▸ WHAT YOU WILL DO:
In the blog post below about trying a running skort, how many miles had the writer run in it so far?

▸ TEXT PROVIDED:
Friday, July 18, 2008

0 Adventures in Skorting


I just took my running skort for its very first test drive. And by test-drive, I don't mean that it was a drive-by skorting, or anything. ;-) (Mrs. Doubtfire reference, anyone?! ;-) )

And no, in case you were wondering, there weren't any dramatic scenes involving skorts being angrily chucked at some unsuspecting passerby's head, flying full-speed out the window of a moving car, like a launching "What Not To Wear" projectile! Hahahaha! (Well, they really do chuck bad fashion statements into the garbage can with a vengeance on that show!)

OK, so wearing the skort wasn't that maddening of an experience! ;-) No, not at all! In fact, it was surprisingly pleasant. And instead of chucking it out a fast-moving vehicle (!), I wisely decided that it'd be far more useful to wear on the running path this morning. LOL.

As someone who was incredibly skeptical at first -- I was expecting the bike tights underneath to "ride up" on me & other such mishaps (!), I have to say that my first experience was much better than I thought it was going to be.

And to address Tootie's concerns, I have to say that, while I've only run 3.56 miles in the thing thus far, that I still wasn't pulling it down every 5 seconds. ;-)

So, here are my comparative observations thus far:

Wearing the running skort is certainly a whole lot better than wearing bike tights by themselves, that's for sure! I'm mainly talking about those really short bike tights, which I detest wearing. Now those I'm forever pulling down while running, which is why I haven't worn them in ages.

(The longer bike tights that hit slightly above the knee, & the capri length ones provide way more coverage -- Now those I actually like!)

▸ GIVEN DATA:
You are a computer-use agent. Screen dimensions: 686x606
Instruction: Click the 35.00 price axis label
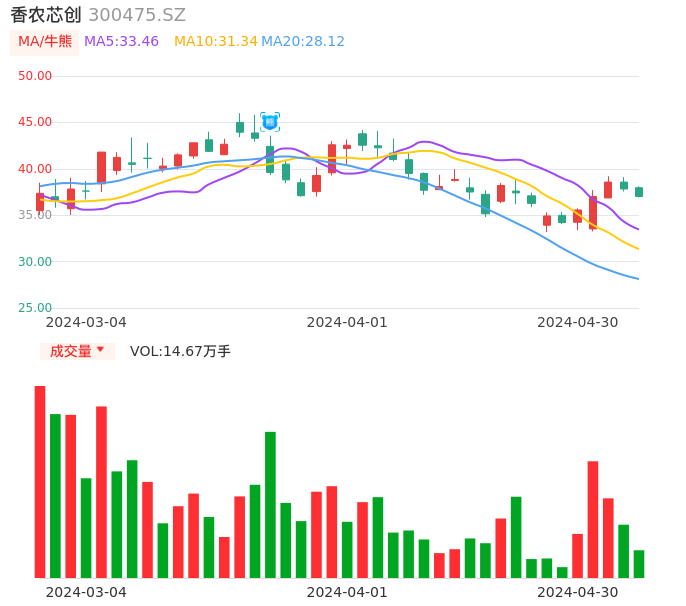[x=35, y=215]
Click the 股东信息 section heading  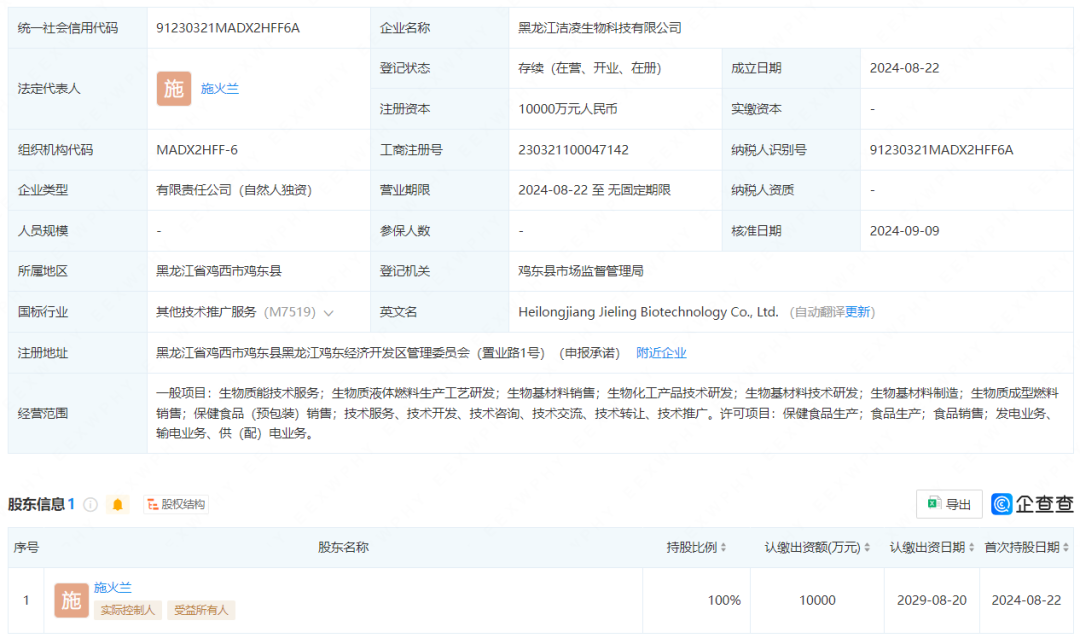tap(37, 505)
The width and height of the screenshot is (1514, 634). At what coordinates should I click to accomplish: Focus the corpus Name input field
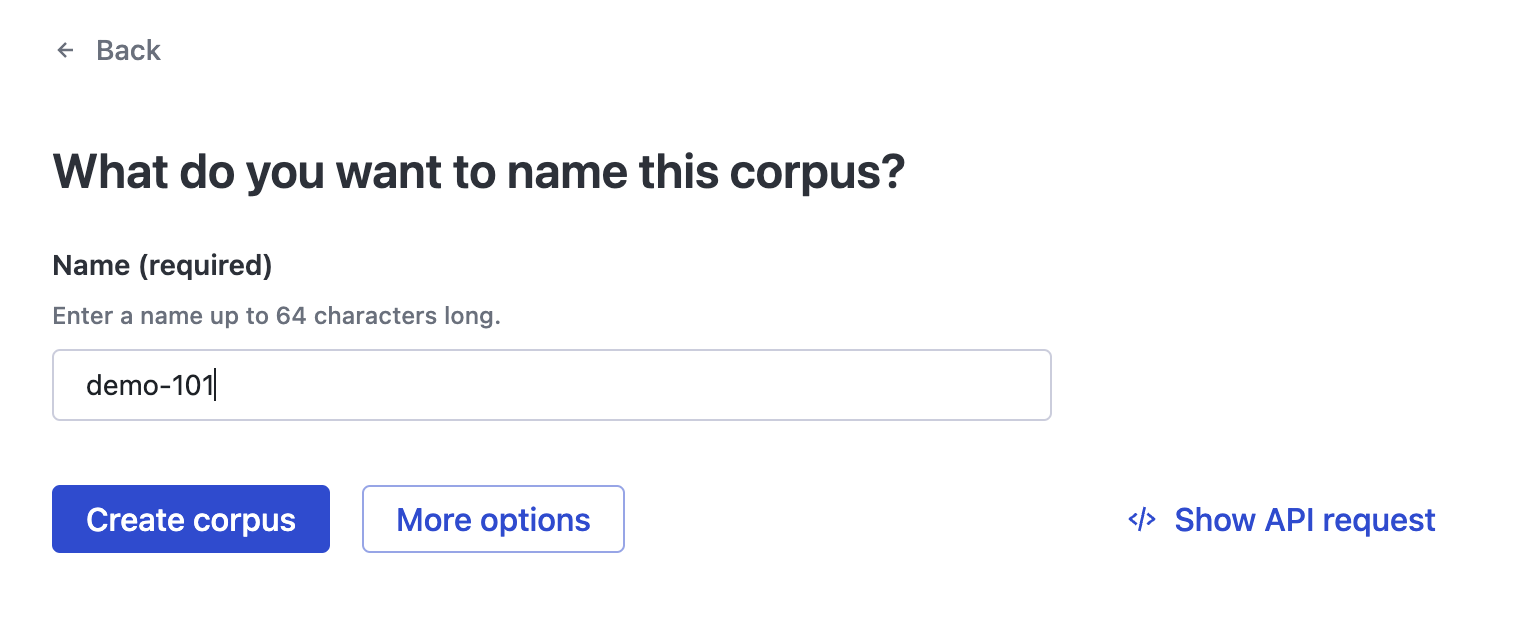551,385
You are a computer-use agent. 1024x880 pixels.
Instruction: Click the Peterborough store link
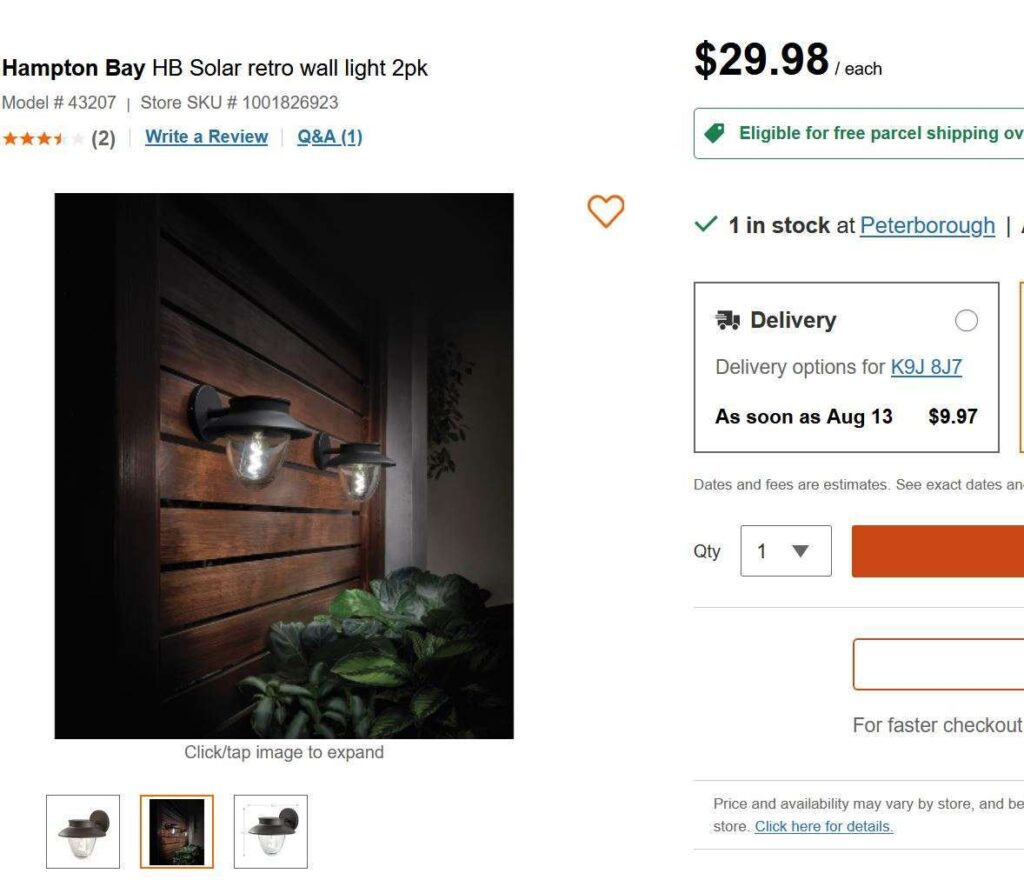point(927,226)
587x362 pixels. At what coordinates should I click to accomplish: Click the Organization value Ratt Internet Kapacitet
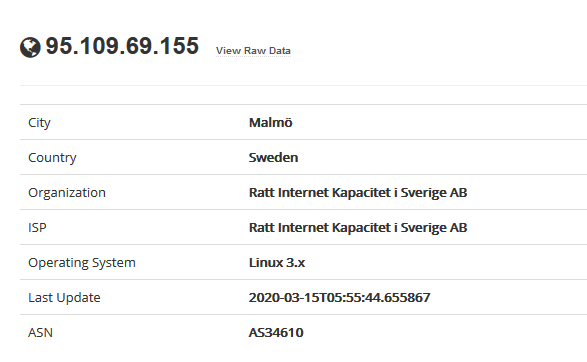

▸ FULL SOLUTION:
3.56 miles